In the mid-2000s, Australia introduced two important policy changes that increased the insurance rebates in markets for GP services—a bulk-billing bonus that increased the rebate for MBS services provided to a defined subset of the population, and an across-the-board increase in this rebate. This paper has provided a theoretical analysis of the general effect of these subsidy changes on prices and quantities of GP services under conditions of both competition and monopoly. This analysis demonstrated that, regardless of which of these two market structures prevail, in markets characterised by bulk-billing before the increase in subsidy, bulk-billing will continue after the increase in subsidy and GPs will capture all of the increase in subsidy as an increase in market (gross) price. In markets not characterised by bulk-billing before the increase in subsidy, net (out-of-pocket) prices will fall, perhaps even to zero, unless the price-elasticity of supply is zero (under competition) or the marginal cost curve is vertical (under monopoly). An increase in the quantity of GP services provided can be expected to occur only in those markets not characterised by bulk-billing before the increase in subsidy. As bulk-billed services account for around 70 per cent of all GP services in Australia, the effects of the subsidy in these markets can be expected to dominate overall market outcomes.

Empirical analysis of time trends in prices and quantities of GP services has borne out most of the predicted effects from the theoretical analysis.

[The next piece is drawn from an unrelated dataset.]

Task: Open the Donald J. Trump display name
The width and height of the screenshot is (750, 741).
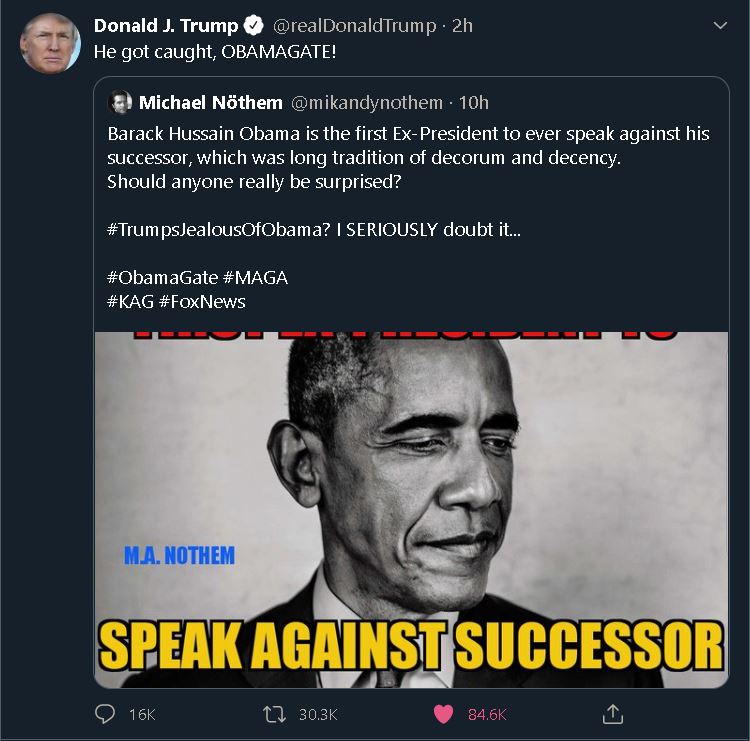Action: coord(165,26)

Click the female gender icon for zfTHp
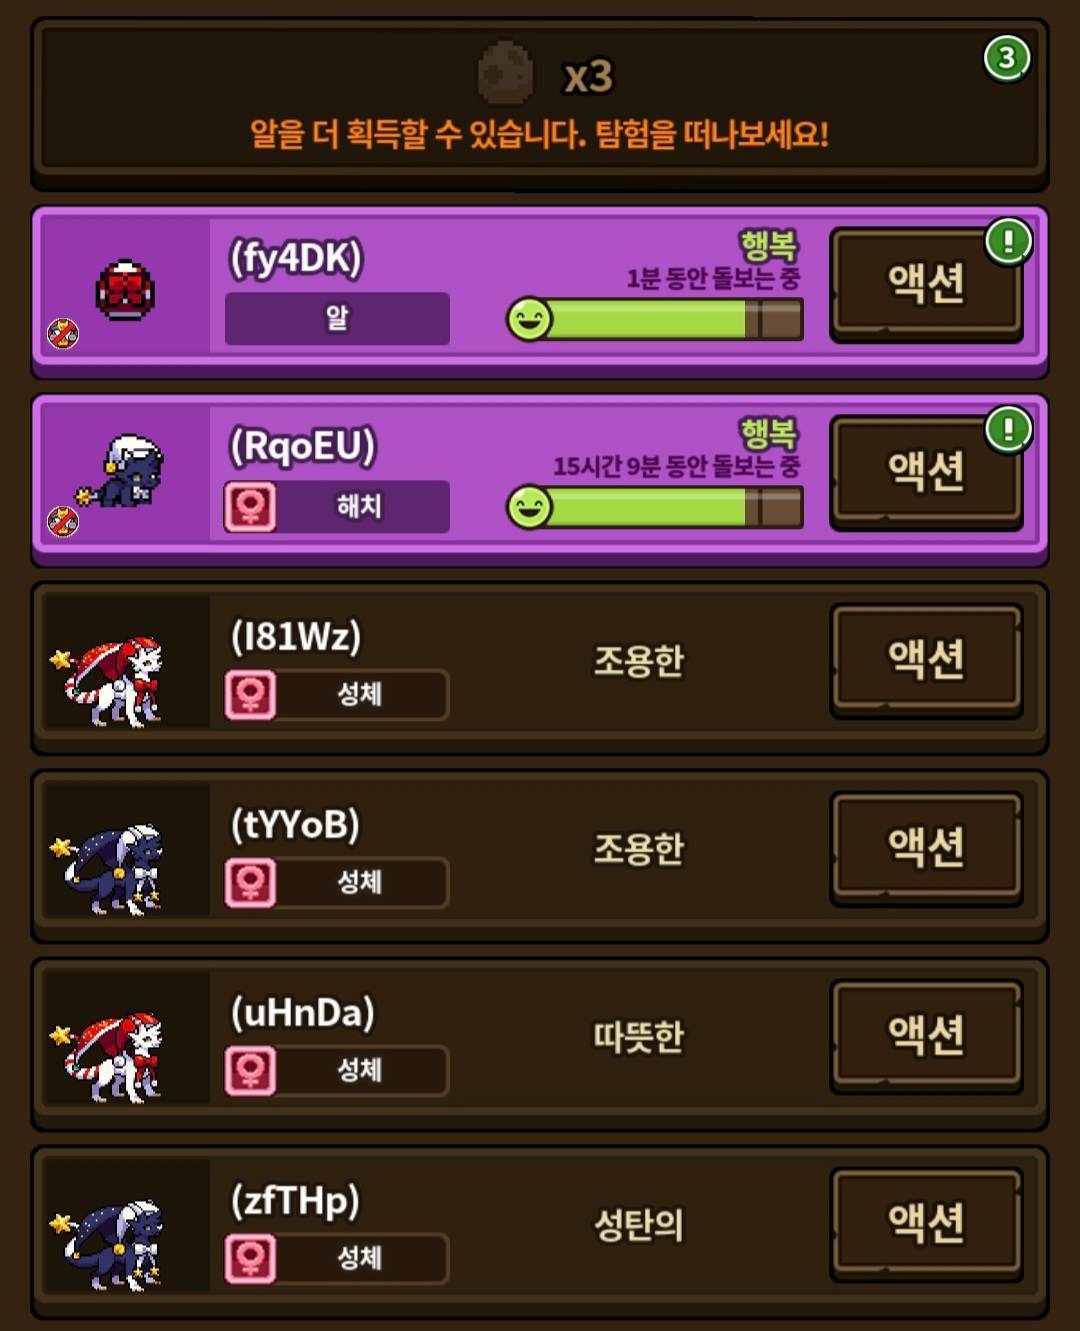coord(250,1258)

The first policy change, which targeted a particular sub-set of the population, appears to have had no measurable effect on mean gross prices for all services and only a small but statistically significant effect on net prices for patient-billed services. The second policy change, an across-the-board increase in subsidy of approximately 17.6 per cent affecting all GP services led to an estimated 11 per cent increase in gross prices of all services. This 11 per cent increase comprises a 17.6 per cent increase in the gross price of bulk-billed services and a 5 per cent decrease in the gross price of patient-billed services. The policies appear to have reduced the quantities of services provided by GPs slightly, while increasing the proportion of services bulk-billed.

The reduction in the quantity of services following the increase in the subsidy (the second policy change) is unexpected but suggests an interesting possibility—that the supply curve of GP labour is backward-bending. This possibility is also suggested by the estimated effect of the bulk-billing incentive (the first policy change) on net price—a 7 per cent increase rather than the expected result of a zero or negative change. These two unexpected results are also consistent with an alternative hypothesis that, in response to these policy changes, some non-price determinants of demand (e.g. waiting times) have changed so as to offset the net-price-reducing effects of the policy change. We conclude, however, that the backward-bending supply curve explanation is more plausible because of the relatively high incomes of GPs and the flexibility they have as independent professionals to vary their hours of work.